■ **WHAT YOU NEED TO DO**:
One number is all that is asked for: the number of lines below that hold the string "window".

■ **INPUT**:
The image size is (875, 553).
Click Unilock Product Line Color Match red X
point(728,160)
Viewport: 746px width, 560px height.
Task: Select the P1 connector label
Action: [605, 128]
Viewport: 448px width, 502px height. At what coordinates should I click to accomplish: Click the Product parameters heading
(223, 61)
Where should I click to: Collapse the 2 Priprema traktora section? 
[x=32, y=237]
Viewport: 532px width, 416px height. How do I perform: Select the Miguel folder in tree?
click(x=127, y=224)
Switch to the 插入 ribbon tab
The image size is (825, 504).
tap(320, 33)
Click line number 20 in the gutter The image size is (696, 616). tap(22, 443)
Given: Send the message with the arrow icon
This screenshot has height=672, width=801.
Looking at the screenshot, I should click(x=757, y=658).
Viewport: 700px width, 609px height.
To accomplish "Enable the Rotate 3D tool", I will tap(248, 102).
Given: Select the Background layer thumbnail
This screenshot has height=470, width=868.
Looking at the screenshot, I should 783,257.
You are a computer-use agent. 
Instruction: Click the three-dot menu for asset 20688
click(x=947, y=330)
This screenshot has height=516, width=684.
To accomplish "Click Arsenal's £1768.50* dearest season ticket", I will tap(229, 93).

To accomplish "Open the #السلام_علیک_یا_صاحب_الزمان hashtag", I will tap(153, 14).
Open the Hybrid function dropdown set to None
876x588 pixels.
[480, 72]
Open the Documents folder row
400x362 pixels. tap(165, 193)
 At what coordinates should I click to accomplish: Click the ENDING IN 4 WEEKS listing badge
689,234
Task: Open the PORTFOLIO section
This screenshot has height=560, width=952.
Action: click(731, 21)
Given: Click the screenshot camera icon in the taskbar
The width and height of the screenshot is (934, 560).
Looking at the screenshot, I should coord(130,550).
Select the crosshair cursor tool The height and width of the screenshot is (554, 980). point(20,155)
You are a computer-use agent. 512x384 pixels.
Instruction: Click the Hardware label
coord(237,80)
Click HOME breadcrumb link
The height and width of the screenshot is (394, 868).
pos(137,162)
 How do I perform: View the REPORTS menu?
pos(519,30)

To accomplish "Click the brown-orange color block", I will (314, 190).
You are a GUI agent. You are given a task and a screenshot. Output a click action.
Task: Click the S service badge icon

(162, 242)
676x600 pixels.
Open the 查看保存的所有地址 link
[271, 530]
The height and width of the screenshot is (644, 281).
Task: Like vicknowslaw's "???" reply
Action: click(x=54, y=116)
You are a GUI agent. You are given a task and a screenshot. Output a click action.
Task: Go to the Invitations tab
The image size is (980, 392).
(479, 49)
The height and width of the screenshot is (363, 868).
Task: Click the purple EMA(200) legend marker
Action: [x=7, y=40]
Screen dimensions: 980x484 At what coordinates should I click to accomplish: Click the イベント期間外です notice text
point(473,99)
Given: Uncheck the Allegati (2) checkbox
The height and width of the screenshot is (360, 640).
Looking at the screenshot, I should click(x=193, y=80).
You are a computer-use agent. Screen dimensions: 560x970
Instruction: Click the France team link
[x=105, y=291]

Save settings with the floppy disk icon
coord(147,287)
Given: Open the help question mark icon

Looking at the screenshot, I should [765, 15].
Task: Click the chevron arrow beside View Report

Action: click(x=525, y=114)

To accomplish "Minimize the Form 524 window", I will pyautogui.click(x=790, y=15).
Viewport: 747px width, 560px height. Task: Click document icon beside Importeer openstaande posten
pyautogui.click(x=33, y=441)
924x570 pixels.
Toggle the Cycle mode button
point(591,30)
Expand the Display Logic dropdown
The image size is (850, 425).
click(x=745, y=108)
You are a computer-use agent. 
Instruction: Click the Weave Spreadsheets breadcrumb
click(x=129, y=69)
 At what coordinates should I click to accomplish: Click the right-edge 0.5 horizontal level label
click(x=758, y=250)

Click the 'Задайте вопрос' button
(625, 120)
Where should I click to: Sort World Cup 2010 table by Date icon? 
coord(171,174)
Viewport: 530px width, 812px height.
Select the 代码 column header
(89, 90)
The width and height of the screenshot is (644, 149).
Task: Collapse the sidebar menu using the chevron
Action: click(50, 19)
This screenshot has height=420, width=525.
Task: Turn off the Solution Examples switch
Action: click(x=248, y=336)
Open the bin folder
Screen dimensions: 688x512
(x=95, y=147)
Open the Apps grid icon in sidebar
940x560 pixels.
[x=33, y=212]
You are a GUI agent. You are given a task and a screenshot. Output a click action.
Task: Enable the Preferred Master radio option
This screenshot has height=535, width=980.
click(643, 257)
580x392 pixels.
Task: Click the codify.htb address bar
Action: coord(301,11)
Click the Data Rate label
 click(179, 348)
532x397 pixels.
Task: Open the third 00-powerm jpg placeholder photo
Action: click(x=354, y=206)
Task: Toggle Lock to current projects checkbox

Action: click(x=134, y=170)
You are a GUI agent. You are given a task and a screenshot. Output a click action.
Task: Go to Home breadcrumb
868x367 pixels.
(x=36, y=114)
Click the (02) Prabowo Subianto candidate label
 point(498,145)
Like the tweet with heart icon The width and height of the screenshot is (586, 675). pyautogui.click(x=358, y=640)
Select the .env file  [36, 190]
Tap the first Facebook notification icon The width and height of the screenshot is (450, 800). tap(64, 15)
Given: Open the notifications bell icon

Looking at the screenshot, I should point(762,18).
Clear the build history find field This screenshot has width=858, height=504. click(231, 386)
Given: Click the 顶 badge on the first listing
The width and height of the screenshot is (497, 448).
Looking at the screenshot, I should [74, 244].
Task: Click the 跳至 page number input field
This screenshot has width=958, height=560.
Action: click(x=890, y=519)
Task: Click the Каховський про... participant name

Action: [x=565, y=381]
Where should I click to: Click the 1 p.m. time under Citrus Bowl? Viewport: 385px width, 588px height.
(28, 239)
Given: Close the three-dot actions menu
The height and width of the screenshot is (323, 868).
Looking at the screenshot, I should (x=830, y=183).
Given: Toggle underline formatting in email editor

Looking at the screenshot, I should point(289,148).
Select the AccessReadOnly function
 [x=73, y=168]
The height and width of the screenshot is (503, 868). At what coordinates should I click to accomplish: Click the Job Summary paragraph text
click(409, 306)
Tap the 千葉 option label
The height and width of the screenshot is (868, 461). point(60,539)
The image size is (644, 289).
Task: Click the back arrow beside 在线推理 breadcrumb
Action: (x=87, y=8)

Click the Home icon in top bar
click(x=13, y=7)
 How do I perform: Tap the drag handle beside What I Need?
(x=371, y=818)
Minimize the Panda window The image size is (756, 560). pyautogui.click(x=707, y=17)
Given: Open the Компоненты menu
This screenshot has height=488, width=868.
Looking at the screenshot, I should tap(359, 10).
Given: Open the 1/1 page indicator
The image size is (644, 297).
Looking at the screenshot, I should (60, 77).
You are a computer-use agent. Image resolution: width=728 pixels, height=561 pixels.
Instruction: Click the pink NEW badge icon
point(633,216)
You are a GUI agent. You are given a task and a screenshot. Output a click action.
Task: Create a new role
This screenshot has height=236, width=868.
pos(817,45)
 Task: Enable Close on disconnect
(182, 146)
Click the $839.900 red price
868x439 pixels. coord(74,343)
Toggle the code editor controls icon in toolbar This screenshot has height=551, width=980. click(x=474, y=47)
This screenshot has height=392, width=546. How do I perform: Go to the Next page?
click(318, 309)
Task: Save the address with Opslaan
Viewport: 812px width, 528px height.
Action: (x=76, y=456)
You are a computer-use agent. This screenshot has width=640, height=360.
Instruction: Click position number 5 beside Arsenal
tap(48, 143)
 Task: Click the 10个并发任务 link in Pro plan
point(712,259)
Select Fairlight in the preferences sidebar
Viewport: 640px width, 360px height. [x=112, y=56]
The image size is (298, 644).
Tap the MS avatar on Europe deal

■ **ANSWER TO THIS PROBLEM**:
2